[The records]

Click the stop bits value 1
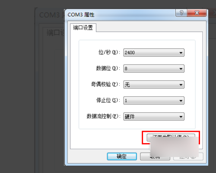This screenshot has width=216, height=173. (126, 101)
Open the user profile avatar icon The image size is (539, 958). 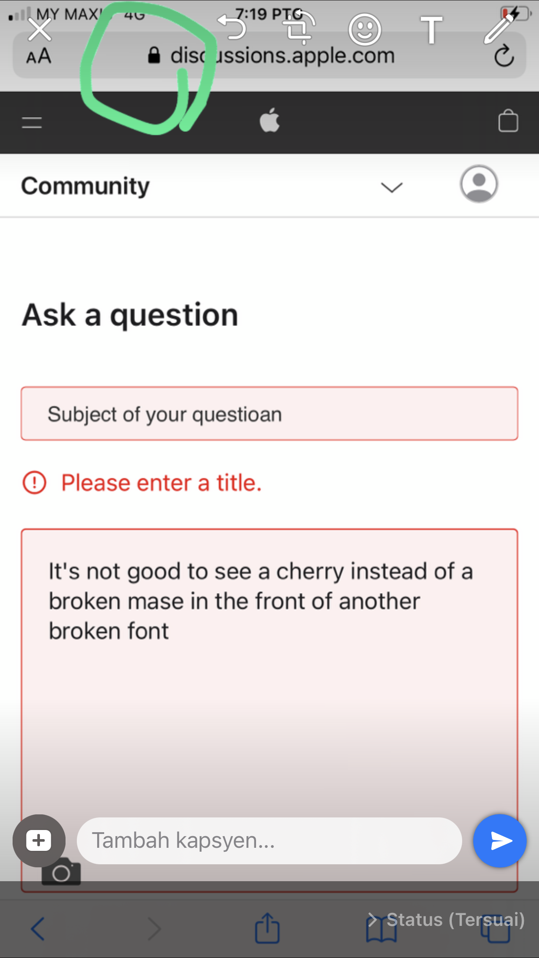click(x=479, y=184)
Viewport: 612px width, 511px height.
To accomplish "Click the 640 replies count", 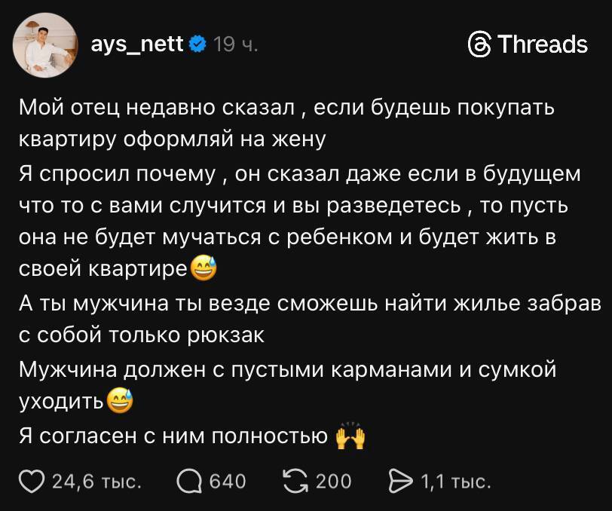I will point(228,482).
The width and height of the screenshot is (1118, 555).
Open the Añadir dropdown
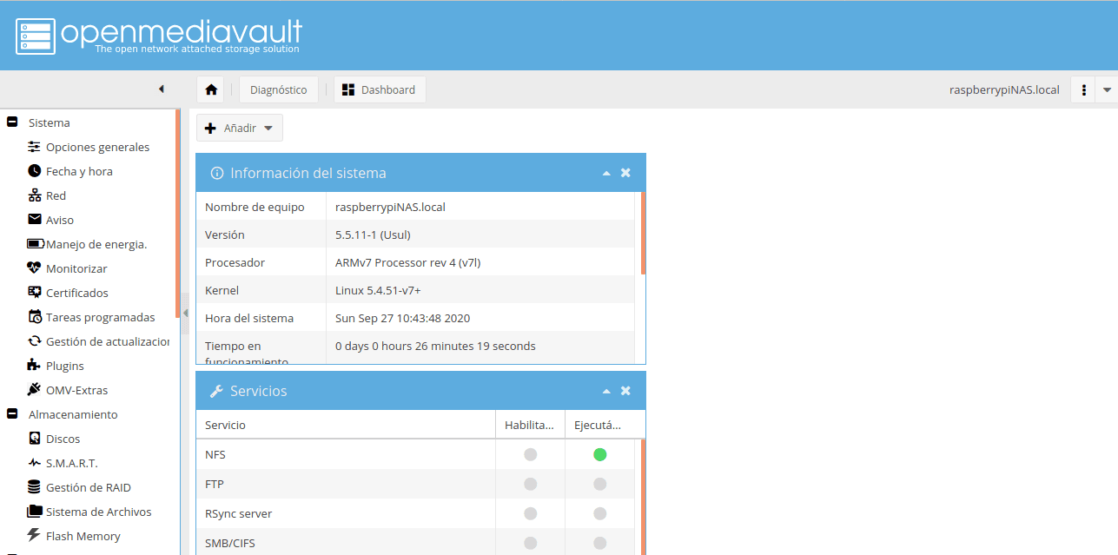[239, 128]
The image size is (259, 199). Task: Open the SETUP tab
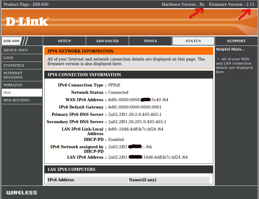point(64,41)
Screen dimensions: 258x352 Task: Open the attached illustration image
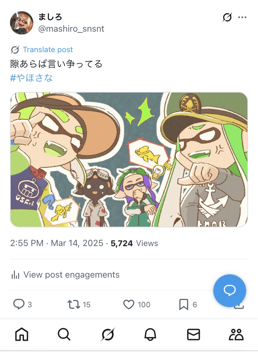(x=129, y=160)
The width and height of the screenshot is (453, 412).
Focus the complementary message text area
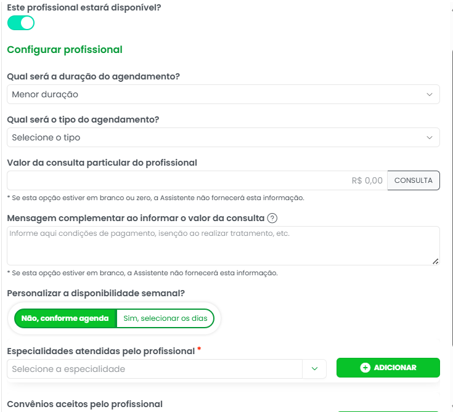coord(222,245)
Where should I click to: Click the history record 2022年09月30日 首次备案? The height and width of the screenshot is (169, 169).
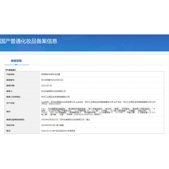tap(52, 125)
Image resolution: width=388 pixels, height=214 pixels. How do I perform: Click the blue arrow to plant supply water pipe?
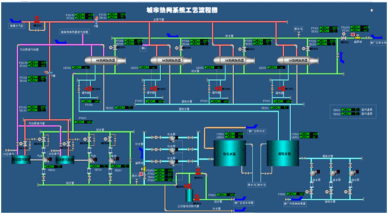click(x=377, y=37)
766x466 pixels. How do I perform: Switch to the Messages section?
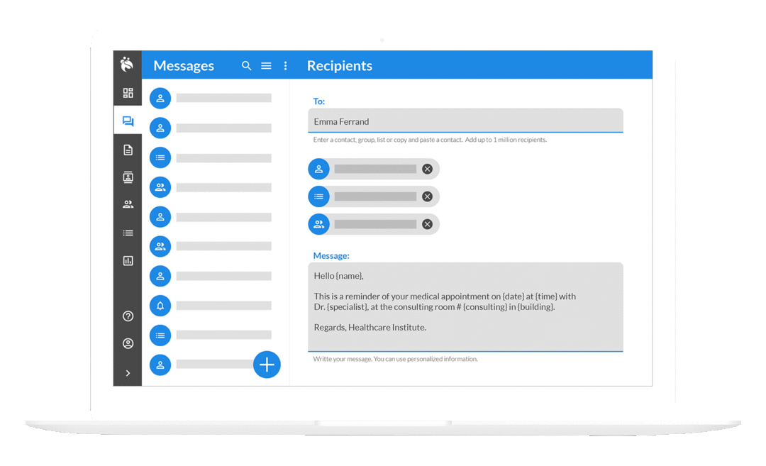[184, 65]
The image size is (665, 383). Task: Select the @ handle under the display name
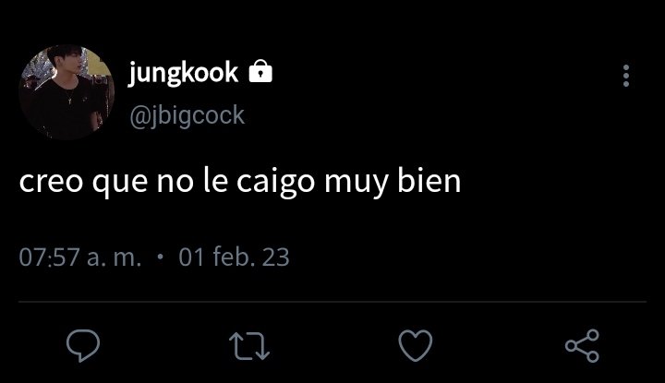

[/The records]

● Task goal:
For the entries above, the output must hold exactly the lines from the one with "Where should I" through the last line, both included, and no pictures.

● Response to this exercise:
Where should I click to: Click the history record 2022年09月30日 首次备案? The height and width of the screenshot is (169, 169).
tap(52, 125)
Image resolution: width=388 pixels, height=214 pixels. How do I perform: Click the blue arrow to plant supply water pipe?
click(x=377, y=37)
766x466 pixels. How do I perform: Switch to the Messages section?
[184, 65]
The image size is (665, 383). Task: Select the @ handle under the display name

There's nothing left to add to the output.